Last week, we reported on an interview from Bloomberg with new BlackBerry CEO, John Chen, which gave us some fantastic insight into his plans. He made some great comments that really boosted the morale of followers of the smartphone developer. However, he made one comment that has this BlackBerry fan feeling less than encouraged, and it involves physical keyboards.
About three and a half minutes into the interview, Chen starts talking about the future of BlackBerry devices and says, “I personally love the keyboards, and so you will look to BlackBerry going forward to keyboards. I wouldn’t say exclusively, but predominantly.” Many people around the Internet have interpreted that to mean that most of the upcoming devices from the company will feature a physical keyboard. Do we really think this is the best idea for BlackBerry?
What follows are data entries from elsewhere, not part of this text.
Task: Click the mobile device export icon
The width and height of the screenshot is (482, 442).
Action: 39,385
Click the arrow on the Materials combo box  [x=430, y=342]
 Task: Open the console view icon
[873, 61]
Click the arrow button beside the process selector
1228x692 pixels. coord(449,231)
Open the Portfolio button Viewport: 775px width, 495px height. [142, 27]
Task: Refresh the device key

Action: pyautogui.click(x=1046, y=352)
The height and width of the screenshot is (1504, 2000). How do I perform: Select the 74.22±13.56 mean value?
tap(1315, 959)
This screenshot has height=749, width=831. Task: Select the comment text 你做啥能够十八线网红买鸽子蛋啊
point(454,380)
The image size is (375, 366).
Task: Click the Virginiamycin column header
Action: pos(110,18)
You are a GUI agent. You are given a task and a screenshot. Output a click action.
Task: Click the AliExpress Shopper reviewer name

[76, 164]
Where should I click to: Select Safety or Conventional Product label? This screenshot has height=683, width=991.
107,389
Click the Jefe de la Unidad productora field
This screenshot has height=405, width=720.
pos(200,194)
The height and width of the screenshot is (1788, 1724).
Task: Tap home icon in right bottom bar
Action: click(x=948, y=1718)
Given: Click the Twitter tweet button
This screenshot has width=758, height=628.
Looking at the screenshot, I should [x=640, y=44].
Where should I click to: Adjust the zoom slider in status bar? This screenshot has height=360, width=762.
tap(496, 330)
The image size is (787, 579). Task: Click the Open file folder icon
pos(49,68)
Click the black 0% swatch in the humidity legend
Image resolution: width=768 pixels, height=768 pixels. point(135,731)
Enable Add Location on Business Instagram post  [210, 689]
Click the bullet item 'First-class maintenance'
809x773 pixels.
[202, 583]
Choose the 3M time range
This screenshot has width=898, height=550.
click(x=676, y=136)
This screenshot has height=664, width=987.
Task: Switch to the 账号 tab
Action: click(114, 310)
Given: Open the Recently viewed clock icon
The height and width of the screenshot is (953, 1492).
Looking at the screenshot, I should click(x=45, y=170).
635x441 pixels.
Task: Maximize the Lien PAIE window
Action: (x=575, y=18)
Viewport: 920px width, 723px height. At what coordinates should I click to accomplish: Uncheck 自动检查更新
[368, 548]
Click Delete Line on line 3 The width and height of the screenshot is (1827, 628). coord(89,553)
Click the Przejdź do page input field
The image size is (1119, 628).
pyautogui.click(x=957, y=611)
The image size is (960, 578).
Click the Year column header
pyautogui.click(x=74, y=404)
Don’t get me wrong, I love everything about BlackBerry keyboards; they’re absolutely the best. The closest competition is still miles behind even the worst BlackBerry keyboard. In fact, our keyboards are so amazing that there’s a pending lawsuit against a company that’s modeling an iPhone case that looks remarkably like the Q10.
However, a compelling argument could be made that the physical keyboard is a dying desire in the mind of consumers, professionals, and the ever so precious “prosumers” that BlackBerry wants to reach.
When I think about BlackBerry dealing predominantly in physical keyboards, it honestly makes me sad. It’s reminiscent of the days when the company had two CEOs and refused to take the threat of the iPhone seriously and adapt to what was obviously becoming a much desired feature. It makes me think of the BlackBerry Storm, and we can all agree that thinking of the BlackBerry Storm is never a good idea in any context.
I understand that BlackBerry wants to go back to what they know with enterprise because that’s always been their cash cow. I don’t, however, understand the stigma that enterprise equals physical keyboards. We have a phenomenal touch screen keyboard in the Z30 and Z10. It even convinced me to ditch the physical variety, and I’ve been pro-physical since day one.
Retreating into a predominantly physical keyboard line up seems like BlackBerry is taking a step into the past and once again refusing to adapt and grow and give customers, be they consumer, professional, or prosumer, the features they want. Physical keyboards are too much of a niche market for them to be the main focus of a company in trouble.